● Task requirements
Update the records below by replacing each "20th century" with "twentieth century" and keeping everything else the same.

· · · · · · ·

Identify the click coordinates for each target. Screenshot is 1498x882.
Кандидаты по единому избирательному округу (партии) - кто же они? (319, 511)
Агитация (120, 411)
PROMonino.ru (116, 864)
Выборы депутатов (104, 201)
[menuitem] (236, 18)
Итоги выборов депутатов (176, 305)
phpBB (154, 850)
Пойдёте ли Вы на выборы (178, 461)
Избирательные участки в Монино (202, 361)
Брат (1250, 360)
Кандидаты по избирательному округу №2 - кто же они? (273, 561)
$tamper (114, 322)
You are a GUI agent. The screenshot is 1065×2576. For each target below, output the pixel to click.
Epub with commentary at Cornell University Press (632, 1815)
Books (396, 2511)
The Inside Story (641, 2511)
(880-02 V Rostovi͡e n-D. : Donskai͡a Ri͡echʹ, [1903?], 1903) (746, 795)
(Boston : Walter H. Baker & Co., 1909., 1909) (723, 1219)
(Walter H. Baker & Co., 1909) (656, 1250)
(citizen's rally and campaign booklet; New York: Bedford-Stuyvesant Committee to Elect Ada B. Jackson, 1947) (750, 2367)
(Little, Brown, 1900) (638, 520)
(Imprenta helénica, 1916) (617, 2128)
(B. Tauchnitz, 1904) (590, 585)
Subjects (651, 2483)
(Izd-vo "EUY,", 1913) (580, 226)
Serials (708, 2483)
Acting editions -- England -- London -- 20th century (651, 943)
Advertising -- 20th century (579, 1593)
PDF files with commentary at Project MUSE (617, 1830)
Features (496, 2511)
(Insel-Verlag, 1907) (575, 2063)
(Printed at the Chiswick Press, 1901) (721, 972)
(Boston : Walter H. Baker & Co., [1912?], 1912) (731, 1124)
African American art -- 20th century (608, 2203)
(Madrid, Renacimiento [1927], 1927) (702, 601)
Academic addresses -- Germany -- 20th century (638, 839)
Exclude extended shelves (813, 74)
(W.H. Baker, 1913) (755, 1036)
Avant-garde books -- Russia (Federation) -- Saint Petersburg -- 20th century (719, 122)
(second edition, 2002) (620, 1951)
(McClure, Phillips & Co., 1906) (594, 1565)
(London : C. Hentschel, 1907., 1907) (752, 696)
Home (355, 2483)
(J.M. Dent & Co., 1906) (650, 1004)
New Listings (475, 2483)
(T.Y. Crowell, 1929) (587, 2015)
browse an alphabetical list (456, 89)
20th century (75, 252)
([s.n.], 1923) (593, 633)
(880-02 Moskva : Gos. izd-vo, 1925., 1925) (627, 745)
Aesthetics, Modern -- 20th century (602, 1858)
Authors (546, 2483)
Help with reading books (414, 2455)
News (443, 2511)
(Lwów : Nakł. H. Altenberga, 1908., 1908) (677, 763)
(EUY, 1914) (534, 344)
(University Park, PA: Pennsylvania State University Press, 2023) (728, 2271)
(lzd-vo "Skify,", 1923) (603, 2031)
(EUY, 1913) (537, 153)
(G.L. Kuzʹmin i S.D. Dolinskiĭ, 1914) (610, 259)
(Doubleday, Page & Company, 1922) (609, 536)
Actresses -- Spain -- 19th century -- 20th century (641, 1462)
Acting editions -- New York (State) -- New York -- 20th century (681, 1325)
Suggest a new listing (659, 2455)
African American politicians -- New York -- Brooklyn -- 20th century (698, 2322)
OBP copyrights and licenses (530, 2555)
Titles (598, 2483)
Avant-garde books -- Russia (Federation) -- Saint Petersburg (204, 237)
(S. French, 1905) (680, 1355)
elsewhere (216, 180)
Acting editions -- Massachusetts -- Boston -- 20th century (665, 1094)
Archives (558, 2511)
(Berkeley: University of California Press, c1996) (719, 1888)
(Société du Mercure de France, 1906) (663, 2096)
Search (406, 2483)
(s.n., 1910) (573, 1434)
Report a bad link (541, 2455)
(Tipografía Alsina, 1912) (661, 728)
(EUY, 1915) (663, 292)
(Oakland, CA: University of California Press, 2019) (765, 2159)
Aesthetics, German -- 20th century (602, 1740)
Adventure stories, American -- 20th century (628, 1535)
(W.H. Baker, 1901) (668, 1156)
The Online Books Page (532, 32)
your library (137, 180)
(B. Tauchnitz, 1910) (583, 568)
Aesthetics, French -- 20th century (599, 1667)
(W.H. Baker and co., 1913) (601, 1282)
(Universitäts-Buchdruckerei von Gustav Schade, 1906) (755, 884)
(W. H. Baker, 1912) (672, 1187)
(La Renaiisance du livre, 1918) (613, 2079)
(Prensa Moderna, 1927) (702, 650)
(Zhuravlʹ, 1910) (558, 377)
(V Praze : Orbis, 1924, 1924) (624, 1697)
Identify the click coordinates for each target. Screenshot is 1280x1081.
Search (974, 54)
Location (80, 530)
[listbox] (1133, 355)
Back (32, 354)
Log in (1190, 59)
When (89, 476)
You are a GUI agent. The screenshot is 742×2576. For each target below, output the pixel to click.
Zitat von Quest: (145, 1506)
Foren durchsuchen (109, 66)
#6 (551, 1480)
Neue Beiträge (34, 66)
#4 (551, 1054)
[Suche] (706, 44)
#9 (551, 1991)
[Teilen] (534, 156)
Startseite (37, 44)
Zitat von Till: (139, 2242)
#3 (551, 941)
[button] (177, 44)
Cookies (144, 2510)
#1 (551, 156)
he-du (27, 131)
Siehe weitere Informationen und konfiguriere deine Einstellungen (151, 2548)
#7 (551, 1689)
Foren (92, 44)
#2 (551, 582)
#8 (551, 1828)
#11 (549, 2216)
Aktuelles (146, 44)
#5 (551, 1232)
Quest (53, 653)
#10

· · · · · · ·

● Output below
Identify the click coordinates for each target. Screenshot is 1498x882.
Кандидаты по единому избирательному округу (партии) - кто же они? (319, 511)
Агитация (120, 411)
PROMonino.ru (116, 864)
Выборы депутатов (104, 201)
[menuitem] (236, 18)
Итоги выборов депутатов (176, 305)
phpBB (154, 850)
Пойдёте ли Вы на выборы (178, 461)
Избирательные участки в Монино (202, 361)
Брат (1250, 360)
Кандидаты по избирательному округу №2 - кто же они? (273, 561)
$tamper (114, 322)
You are a GUI agent. The screenshot is 1065×2576. For each target below, output the pixel to click.
Epub with commentary at Cornell University Press (632, 1815)
Books (396, 2511)
The Inside Story (641, 2511)
(880-02 V Rostovi͡e n-D. : Donskai͡a Ri͡echʹ, [1903?], 1903) (746, 795)
(Boston : Walter H. Baker & Co., 1909., 1909) (723, 1219)
(Walter H. Baker & Co., 1909) (656, 1250)
(citizen's rally and campaign booklet; New York: Bedford-Stuyvesant Committee to Elect Ada B. Jackson, 1947) (750, 2367)
(Little, Brown, 1900) (638, 520)
(Imprenta helénica, 1916) (617, 2128)
(B. Tauchnitz, 1904) (590, 585)
Subjects (651, 2483)
(Izd-vo "EUY,", 1913) (580, 226)
Serials (708, 2483)
Acting editions -- England -- London -- twentieth century (651, 943)
Advertising -- twentieth century (579, 1593)
PDF files with commentary at Project MUSE (617, 1830)
Features (496, 2511)
(Insel-Verlag, 1907) (575, 2063)
(Printed at the Chiswick Press, 1901) (721, 972)
(Boston : Walter H. Baker & Co., [1912?], 1912) (731, 1124)
African American art -- twentieth century (608, 2203)
(Madrid, Renacimiento [1927], 1927) (702, 601)
Academic addresses -- Germany -- twentieth century (638, 839)
Exclude extended shelves (813, 74)
(W.H. Baker, 1913) (755, 1036)
Avant-garde books -- Russia (Federation) -- Saint Petersburg -- twentieth century (719, 122)
(second edition, 2002) (620, 1951)
(McClure, Phillips & Co., 1906) (594, 1565)
(London : C. Hentschel, 1907., 1907) (752, 696)
Home (355, 2483)
(J.M. Dent & Co., 1906) (650, 1004)
New Listings (475, 2483)
(T.Y. Crowell, 1929) (587, 2015)
browse an alphabetical list (456, 89)
twentieth century (75, 252)
([s.n.], 1923) (593, 633)
(880-02 Moskva : Gos. izd-vo, 1925., 1925) (627, 745)
Aesthetics, Modern -- twentieth century (602, 1858)
Authors (546, 2483)
Help with reading books (414, 2455)
News (443, 2511)
(Lwów : Nakł. H. Altenberga, 1908., 1908) (677, 763)
(EUY, 1914) (534, 344)
(University Park, PA: Pennsylvania State University Press, 2023) (728, 2271)
(lzd-vo "Skify,", 1923) (603, 2031)
(EUY, 1913) (537, 153)
(G.L. Kuzʹmin i S.D. Dolinskiĭ, 1914) (610, 259)
(Doubleday, Page & Company, 1922) (609, 536)
Actresses -- Spain -- 19th century -- twentieth century (641, 1462)
Acting editions -- New York (State) -- New York -- twentieth century (681, 1325)
Suggest a new listing (659, 2455)
African American politicians -- New York -- Brooklyn -- twentieth century (698, 2322)
OBP copyrights and licenses (530, 2555)
Titles (598, 2483)
Avant-garde books -- Russia (Federation) -- Saint Petersburg (204, 237)
(S. French, 1905) (680, 1355)
elsewhere (216, 180)
Acting editions -- Massachusetts -- Boston -- twentieth century (665, 1094)
Archives (558, 2511)
(Berkeley: University of California Press, c1996) (719, 1888)
(Société du Mercure de France, 1906) (663, 2096)
Search (406, 2483)
(s.n., 1910) (573, 1434)
Report a bad link (541, 2455)
(Tipografía Alsina, 1912) (661, 728)
(EUY, 1915) (663, 292)
(Oakland, CA: University of California Press, 2019) (765, 2159)
Aesthetics, German -- twentieth century (602, 1740)
Adventure stories, American -- twentieth century (628, 1535)
(W.H. Baker, 1901) (668, 1156)
The Online Books Page (532, 32)
your library (137, 180)
(B. Tauchnitz, 1910) (583, 568)
Aesthetics, French -- twentieth century (599, 1667)
(W.H. Baker and co., 1913) (601, 1282)
(Universitäts-Buchdruckerei von Gustav Schade, 1906) (755, 884)
(W. H. Baker, 1912) (672, 1187)
(La Renaiisance du livre, 1918) (613, 2079)
(Prensa Moderna, 1927) (702, 650)
(Zhuravlʹ, 1910) (558, 377)
(V Praze : Orbis, 1924, 1924) (624, 1697)
Identify the click coordinates for each target. Screenshot is 1280x1081.
Search (974, 54)
Location (80, 530)
[listbox] (1133, 355)
Back (32, 354)
Log in (1190, 59)
When (89, 476)
You are a GUI agent. The screenshot is 742×2576. For each target below, output the pixel to click.
Zitat von Quest: (145, 1506)
Foren durchsuchen (109, 66)
#6 (551, 1480)
Neue Beiträge (34, 66)
#4 (551, 1054)
[Suche] (706, 44)
#9 (551, 1991)
[Teilen] (534, 156)
Startseite (37, 44)
Zitat von Till: (139, 2242)
#3 (551, 941)
[button] (177, 44)
Cookies (144, 2510)
#1 (551, 156)
he-du (27, 131)
Siehe weitere Informationen und konfiguriere deine Einstellungen (151, 2548)
#7 (551, 1689)
Foren (92, 44)
#2 (551, 582)
#8 (551, 1828)
#11 (549, 2216)
Aktuelles (146, 44)
#5 (551, 1232)
Quest (53, 653)
#10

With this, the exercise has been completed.